---------- Data for this exercise
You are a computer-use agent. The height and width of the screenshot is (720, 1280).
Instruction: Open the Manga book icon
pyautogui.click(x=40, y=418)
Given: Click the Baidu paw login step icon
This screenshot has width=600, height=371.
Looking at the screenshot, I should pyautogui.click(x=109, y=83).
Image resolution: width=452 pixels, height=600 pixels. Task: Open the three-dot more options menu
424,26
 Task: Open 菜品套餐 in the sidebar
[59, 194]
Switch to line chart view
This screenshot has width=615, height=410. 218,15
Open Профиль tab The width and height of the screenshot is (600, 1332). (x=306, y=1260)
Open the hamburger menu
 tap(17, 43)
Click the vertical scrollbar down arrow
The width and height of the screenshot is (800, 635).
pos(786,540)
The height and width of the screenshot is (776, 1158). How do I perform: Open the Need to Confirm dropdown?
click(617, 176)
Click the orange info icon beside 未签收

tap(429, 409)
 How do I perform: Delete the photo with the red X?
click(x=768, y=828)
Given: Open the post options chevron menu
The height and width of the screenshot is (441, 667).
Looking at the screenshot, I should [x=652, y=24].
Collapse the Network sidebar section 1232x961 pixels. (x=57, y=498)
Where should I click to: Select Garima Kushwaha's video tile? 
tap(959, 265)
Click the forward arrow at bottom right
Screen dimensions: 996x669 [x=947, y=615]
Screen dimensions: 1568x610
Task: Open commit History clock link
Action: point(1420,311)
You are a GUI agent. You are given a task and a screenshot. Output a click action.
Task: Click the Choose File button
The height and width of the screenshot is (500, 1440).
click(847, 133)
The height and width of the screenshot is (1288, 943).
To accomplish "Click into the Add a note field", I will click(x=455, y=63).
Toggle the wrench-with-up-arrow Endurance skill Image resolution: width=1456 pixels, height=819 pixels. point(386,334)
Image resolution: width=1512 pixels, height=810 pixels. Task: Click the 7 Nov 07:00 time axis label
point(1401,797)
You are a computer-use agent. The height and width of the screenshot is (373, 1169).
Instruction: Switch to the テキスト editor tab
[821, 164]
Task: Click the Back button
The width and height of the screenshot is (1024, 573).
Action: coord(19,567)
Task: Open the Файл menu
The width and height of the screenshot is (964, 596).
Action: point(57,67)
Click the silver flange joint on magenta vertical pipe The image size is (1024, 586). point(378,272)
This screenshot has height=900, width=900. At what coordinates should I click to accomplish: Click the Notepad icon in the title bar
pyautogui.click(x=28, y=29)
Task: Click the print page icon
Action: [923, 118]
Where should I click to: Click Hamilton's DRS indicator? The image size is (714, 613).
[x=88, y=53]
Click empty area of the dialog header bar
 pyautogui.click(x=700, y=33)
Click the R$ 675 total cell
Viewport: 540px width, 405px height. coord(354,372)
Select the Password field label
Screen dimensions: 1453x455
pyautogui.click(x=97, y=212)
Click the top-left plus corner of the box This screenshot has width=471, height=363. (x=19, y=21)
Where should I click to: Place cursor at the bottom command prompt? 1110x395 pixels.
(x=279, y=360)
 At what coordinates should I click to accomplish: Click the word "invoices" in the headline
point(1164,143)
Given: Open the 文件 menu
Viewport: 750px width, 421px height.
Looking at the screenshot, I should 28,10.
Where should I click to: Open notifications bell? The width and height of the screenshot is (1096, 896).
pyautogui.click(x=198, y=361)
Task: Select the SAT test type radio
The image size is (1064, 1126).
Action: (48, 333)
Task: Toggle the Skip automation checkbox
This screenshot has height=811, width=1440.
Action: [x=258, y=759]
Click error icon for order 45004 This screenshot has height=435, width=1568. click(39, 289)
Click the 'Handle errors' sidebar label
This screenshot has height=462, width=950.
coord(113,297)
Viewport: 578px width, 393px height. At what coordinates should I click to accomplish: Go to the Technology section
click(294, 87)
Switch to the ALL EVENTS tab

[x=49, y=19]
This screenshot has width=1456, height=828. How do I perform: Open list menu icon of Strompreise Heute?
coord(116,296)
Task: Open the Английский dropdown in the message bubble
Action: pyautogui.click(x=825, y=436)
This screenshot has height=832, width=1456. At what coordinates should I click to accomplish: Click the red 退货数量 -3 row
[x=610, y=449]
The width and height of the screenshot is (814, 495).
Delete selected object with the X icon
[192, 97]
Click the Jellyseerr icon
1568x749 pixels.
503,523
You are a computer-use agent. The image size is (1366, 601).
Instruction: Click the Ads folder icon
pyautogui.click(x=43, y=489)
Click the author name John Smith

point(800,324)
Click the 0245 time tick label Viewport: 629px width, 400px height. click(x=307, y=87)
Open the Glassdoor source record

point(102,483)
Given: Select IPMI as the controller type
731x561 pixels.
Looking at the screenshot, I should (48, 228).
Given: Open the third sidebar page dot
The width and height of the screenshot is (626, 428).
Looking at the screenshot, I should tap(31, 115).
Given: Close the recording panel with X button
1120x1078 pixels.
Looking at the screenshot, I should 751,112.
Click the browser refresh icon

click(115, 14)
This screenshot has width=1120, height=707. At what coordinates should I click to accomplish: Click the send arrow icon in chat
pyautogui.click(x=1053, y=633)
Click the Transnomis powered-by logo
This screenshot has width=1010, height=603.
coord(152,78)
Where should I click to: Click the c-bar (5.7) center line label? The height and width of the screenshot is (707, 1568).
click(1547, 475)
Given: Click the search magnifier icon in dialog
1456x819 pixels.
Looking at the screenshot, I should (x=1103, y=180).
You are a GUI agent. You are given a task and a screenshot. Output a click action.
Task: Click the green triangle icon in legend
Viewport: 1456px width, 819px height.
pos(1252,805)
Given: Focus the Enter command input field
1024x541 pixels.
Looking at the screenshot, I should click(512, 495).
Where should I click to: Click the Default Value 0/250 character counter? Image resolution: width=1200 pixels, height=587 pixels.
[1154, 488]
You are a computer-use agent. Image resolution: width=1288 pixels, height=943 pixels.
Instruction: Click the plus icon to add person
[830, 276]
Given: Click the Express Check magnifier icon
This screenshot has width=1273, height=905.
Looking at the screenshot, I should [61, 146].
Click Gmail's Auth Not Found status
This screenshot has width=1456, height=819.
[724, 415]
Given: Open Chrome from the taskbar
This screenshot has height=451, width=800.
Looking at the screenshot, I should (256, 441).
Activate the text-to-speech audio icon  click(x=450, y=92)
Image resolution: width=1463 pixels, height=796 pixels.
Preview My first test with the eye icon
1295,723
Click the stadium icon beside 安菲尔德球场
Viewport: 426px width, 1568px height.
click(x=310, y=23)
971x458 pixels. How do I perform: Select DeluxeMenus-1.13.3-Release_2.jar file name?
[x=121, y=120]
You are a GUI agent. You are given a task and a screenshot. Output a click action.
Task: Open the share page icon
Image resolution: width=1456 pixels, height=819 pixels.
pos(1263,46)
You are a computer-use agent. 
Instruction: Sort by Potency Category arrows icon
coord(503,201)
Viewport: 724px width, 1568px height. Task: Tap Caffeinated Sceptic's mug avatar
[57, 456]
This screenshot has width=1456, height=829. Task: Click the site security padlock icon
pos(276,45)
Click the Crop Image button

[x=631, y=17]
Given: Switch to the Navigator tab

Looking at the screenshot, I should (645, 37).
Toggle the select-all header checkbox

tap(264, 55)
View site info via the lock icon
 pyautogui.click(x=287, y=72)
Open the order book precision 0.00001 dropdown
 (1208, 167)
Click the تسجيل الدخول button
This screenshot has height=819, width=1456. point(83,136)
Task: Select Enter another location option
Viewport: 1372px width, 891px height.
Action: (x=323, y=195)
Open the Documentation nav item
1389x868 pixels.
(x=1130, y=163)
--------------------
- Requirement
Rewrite every line of the rows above as a numbered list, skipping blank lines.

- Reply to the exercise
1. You are a computer-use agent. The height and width of the screenshot is (720, 1280).
2. Instruction: Open the Manga book icon
3. pyautogui.click(x=40, y=418)
4. Given: Click the Baidu paw login step icon
5. This screenshot has width=600, height=371.
6. Looking at the screenshot, I should pyautogui.click(x=109, y=83).
7. Image resolution: width=452 pixels, height=600 pixels. Task: Open the three-dot more options menu
8. 424,26
9.  Task: Open 菜品套餐 in the sidebar
10. [59, 194]
11. Switch to line chart view
12. This screenshot has width=615, height=410. 218,15
13. Open Профиль tab The width and height of the screenshot is (600, 1332). (x=306, y=1260)
14. Open the hamburger menu
15.  tap(17, 43)
16. Click the vertical scrollbar down arrow
17. The width and height of the screenshot is (800, 635).
18. pos(786,540)
19. The height and width of the screenshot is (776, 1158). How do I perform: Open the Need to Confirm dropdown?
20. click(617, 176)
21. Click the orange info icon beside 未签收
22. tap(429, 409)
23.  How do I perform: Delete the photo with the red X?
24. click(x=768, y=828)
25. Given: Open the post options chevron menu
26. The height and width of the screenshot is (441, 667).
27. Looking at the screenshot, I should [x=652, y=24].
28. Collapse the Network sidebar section 1232x961 pixels. (x=57, y=498)
29. Where should I click to: Select Garima Kushwaha's video tile? 
30. tap(959, 265)
31. Click the forward arrow at bottom right
32. Screen dimensions: 996x669 [x=947, y=615]
33. Screen dimensions: 1568x610
34. Task: Open commit History clock link
35. Action: point(1420,311)
36. You are a GUI agent. You are given a task and a screenshot. Output a click action.
37. Task: Click the Choose File button
38. The height and width of the screenshot is (500, 1440).
39. click(847, 133)
40. The height and width of the screenshot is (1288, 943).
41. To accomplish "Click into the Add a note field", I will click(x=455, y=63).
42. Toggle the wrench-with-up-arrow Endurance skill Image resolution: width=1456 pixels, height=819 pixels. point(386,334)
43. Image resolution: width=1512 pixels, height=810 pixels. Task: Click the 7 Nov 07:00 time axis label
44. point(1401,797)
45. You are a computer-use agent. The height and width of the screenshot is (373, 1169).
46. Instruction: Switch to the テキスト editor tab
47. [821, 164]
48. Task: Click the Back button
49. The width and height of the screenshot is (1024, 573).
50. Action: coord(19,567)
51. Task: Open the Файл menu
52. The width and height of the screenshot is (964, 596).
53. Action: point(57,67)
54. Click the silver flange joint on magenta vertical pipe The image size is (1024, 586). point(378,272)
55. This screenshot has height=900, width=900. At what coordinates should I click to accomplish: Click the Notepad icon in the title bar
56. pyautogui.click(x=28, y=29)
57. Task: Click the print page icon
58. Action: [923, 118]
59. Where should I click to: Click Hamilton's DRS indicator? The image size is (714, 613).
60. [x=88, y=53]
61. Click empty area of the dialog header bar
62.  pyautogui.click(x=700, y=33)
63. Click the R$ 675 total cell
64. Viewport: 540px width, 405px height. coord(354,372)
65. Select the Password field label
66. Screen dimensions: 1453x455
67. pyautogui.click(x=97, y=212)
68. Click the top-left plus corner of the box This screenshot has width=471, height=363. (x=19, y=21)
69. Where should I click to: Place cursor at the bottom command prompt? 1110x395 pixels.
70. (x=279, y=360)
71.  At what coordinates should I click to accomplish: Click the word "invoices" in the headline
72. point(1164,143)
73. Given: Open the 文件 menu
74. Viewport: 750px width, 421px height.
75. Looking at the screenshot, I should 28,10.
76. Where should I click to: Open notifications bell? The width and height of the screenshot is (1096, 896).
77. pyautogui.click(x=198, y=361)
78. Task: Select the SAT test type radio
79. The image size is (1064, 1126).
80. Action: (48, 333)
81. Task: Toggle the Skip automation checkbox
82. This screenshot has height=811, width=1440.
83. Action: [x=258, y=759]
84. Click error icon for order 45004 This screenshot has height=435, width=1568. click(39, 289)
85. Click the 'Handle errors' sidebar label
86. This screenshot has height=462, width=950.
87. coord(113,297)
88. Viewport: 578px width, 393px height. At what coordinates should I click to accomplish: Go to the Technology section
89. click(294, 87)
90. Switch to the ALL EVENTS tab
91. [x=49, y=19]
92. This screenshot has width=1456, height=828. How do I perform: Open list menu icon of Strompreise Heute?
93. coord(116,296)
94. Task: Open the Английский dropdown in the message bubble
95. Action: pyautogui.click(x=825, y=436)
96. This screenshot has height=832, width=1456. At what coordinates should I click to accomplish: Click the red 退货数量 -3 row
97. [x=610, y=449]
98. The width and height of the screenshot is (814, 495).
99. Delete selected object with the X icon
100. [192, 97]
101. Click the Jellyseerr icon
102. 1568x749 pixels.
103. 503,523
104. You are a computer-use agent. The image size is (1366, 601).
105. Instruction: Click the Ads folder icon
106. pyautogui.click(x=43, y=489)
107. Click the author name John Smith
108. point(800,324)
109. Click the 0245 time tick label Viewport: 629px width, 400px height. click(x=307, y=87)
110. Open the Glassdoor source record
111. point(102,483)
112. Given: Select IPMI as the controller type
113. 731x561 pixels.
114. Looking at the screenshot, I should (48, 228).
115. Given: Open the third sidebar page dot
116. The width and height of the screenshot is (626, 428).
117. Looking at the screenshot, I should tap(31, 115).
118. Given: Close the recording panel with X button
119. 1120x1078 pixels.
120. Looking at the screenshot, I should 751,112.
121. Click the browser refresh icon
122. click(115, 14)
123. This screenshot has width=1120, height=707. At what coordinates should I click to accomplish: Click the send arrow icon in chat
124. pyautogui.click(x=1053, y=633)
125. Click the Transnomis powered-by logo
126. This screenshot has width=1010, height=603.
127. coord(152,78)
128. Where should I click to: Click the c-bar (5.7) center line label? The height and width of the screenshot is (707, 1568).
129. click(1547, 475)
130. Given: Click the search magnifier icon in dialog
131. 1456x819 pixels.
132. Looking at the screenshot, I should (x=1103, y=180).
133. You are a GUI agent. You are given a task and a screenshot. Output a click action.
134. Task: Click the green triangle icon in legend
135. Viewport: 1456px width, 819px height.
136. pos(1252,805)
137. Given: Focus the Enter command input field
138. 1024x541 pixels.
139. Looking at the screenshot, I should click(512, 495).
140. Where should I click to: Click the Default Value 0/250 character counter? Image resolution: width=1200 pixels, height=587 pixels.
141. [1154, 488]
142. You are a computer-use agent. Image resolution: width=1288 pixels, height=943 pixels.
143. Instruction: Click the plus icon to add person
144. [830, 276]
145. Given: Click the Express Check magnifier icon
146. This screenshot has width=1273, height=905.
147. Looking at the screenshot, I should [61, 146].
148. Click Gmail's Auth Not Found status
149. This screenshot has width=1456, height=819.
150. [724, 415]
151. Given: Open Chrome from the taskbar
152. This screenshot has height=451, width=800.
153. Looking at the screenshot, I should (256, 441).
154. Activate the text-to-speech audio icon  click(x=450, y=92)
155. Image resolution: width=1463 pixels, height=796 pixels.
156. Preview My first test with the eye icon
157. 1295,723
158. Click the stadium icon beside 安菲尔德球场
159. Viewport: 426px width, 1568px height.
160. click(x=310, y=23)
161. 971x458 pixels. How do I perform: Select DeluxeMenus-1.13.3-Release_2.jar file name?
162. [x=121, y=120]
163. You are a GUI agent. You are given a task and a screenshot. Output a click action.
164. Task: Open the share page icon
165. Image resolution: width=1456 pixels, height=819 pixels.
166. pos(1263,46)
167. You are a computer-use agent. 
168. Instruction: Sort by Potency Category arrows icon
169. coord(503,201)
170. Viewport: 724px width, 1568px height. Task: Tap Caffeinated Sceptic's mug avatar
171. [57, 456]
172. This screenshot has width=1456, height=829. Task: Click the site security padlock icon
173. pos(276,45)
174. Click the Crop Image button
175. [x=631, y=17]
176. Given: Switch to the Navigator tab
177. Looking at the screenshot, I should (645, 37).
178. Toggle the select-all header checkbox
179. tap(264, 55)
180. View site info via the lock icon
181.  pyautogui.click(x=287, y=72)
182. Open the order book precision 0.00001 dropdown
183.  (1208, 167)
184. Click the تسجيل الدخول button
185. This screenshot has height=819, width=1456. point(83,136)
186. Task: Select Enter another location option
187. Viewport: 1372px width, 891px height.
188. Action: (x=323, y=195)
189. Open the Documentation nav item
190. 1389x868 pixels.
191. (x=1130, y=163)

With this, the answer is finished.